━━━ Supplied data
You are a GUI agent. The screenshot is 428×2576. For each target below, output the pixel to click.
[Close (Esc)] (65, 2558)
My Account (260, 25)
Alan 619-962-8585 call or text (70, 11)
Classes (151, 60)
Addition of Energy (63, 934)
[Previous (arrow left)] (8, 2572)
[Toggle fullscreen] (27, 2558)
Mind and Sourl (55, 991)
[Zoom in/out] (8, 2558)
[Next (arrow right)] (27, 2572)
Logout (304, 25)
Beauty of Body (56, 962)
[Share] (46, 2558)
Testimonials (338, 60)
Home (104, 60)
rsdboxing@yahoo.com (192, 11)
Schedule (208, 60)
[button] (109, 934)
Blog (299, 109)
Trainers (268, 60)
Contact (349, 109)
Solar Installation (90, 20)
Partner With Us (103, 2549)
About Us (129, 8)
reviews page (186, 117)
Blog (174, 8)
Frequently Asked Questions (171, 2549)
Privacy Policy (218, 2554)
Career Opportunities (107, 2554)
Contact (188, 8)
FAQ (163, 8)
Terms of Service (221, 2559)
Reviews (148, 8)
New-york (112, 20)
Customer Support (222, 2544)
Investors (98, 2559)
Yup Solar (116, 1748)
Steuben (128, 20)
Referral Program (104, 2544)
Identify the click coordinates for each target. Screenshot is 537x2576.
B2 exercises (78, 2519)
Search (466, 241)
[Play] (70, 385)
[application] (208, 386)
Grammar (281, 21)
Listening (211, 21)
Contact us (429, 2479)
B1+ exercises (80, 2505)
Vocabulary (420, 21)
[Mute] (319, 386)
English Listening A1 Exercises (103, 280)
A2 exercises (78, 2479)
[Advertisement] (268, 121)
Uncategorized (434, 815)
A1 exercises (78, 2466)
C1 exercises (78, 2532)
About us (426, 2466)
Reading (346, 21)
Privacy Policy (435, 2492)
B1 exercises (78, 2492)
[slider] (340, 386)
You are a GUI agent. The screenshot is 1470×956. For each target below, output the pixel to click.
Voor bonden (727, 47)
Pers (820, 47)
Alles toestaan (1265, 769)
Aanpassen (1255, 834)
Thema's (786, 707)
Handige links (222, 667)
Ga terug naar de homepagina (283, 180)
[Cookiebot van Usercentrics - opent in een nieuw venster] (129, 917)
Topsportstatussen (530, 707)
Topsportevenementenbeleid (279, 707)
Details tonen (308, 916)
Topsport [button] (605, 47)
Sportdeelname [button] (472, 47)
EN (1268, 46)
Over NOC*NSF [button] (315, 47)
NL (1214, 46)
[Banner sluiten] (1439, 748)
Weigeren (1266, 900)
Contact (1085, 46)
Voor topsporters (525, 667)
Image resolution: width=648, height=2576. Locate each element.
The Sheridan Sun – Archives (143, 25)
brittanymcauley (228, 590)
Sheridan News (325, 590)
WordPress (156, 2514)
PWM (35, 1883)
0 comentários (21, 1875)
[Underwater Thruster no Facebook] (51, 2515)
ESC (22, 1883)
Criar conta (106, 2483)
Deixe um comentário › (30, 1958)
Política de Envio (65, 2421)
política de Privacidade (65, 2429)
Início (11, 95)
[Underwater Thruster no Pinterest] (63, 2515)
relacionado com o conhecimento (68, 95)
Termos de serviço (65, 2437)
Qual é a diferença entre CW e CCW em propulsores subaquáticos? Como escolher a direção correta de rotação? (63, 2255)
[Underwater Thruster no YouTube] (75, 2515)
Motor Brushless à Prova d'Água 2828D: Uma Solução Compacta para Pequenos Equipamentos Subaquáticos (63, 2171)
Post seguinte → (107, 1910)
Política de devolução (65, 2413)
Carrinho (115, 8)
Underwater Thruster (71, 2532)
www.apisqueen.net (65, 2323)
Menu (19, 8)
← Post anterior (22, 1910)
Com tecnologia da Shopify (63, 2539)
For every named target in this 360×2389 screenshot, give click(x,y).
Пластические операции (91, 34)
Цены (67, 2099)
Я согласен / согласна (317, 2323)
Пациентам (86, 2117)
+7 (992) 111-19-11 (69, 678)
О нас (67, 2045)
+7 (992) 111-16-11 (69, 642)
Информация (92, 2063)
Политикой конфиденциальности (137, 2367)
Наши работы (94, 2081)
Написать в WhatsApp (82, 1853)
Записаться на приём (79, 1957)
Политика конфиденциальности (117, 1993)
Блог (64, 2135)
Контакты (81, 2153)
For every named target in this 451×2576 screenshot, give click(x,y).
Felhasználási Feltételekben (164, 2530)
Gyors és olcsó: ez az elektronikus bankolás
━━━━━━
### Work to be completed
Print, please, the lines above from the very first through the one that holds "Logout (304, 25)", both included, word for word and with nothing else.

### Response to the exercise
You are a GUI agent. The screenshot is 428×2576. For each target below, output the pixel to click.
[Close (Esc)] (65, 2558)
My Account (260, 25)
Alan 619-962-8585 call or text (70, 11)
Classes (151, 60)
Addition of Energy (63, 934)
[Previous (arrow left)] (8, 2572)
[Toggle fullscreen] (27, 2558)
Mind and Sourl (55, 991)
[Zoom in/out] (8, 2558)
[Next (arrow right)] (27, 2572)
Logout (304, 25)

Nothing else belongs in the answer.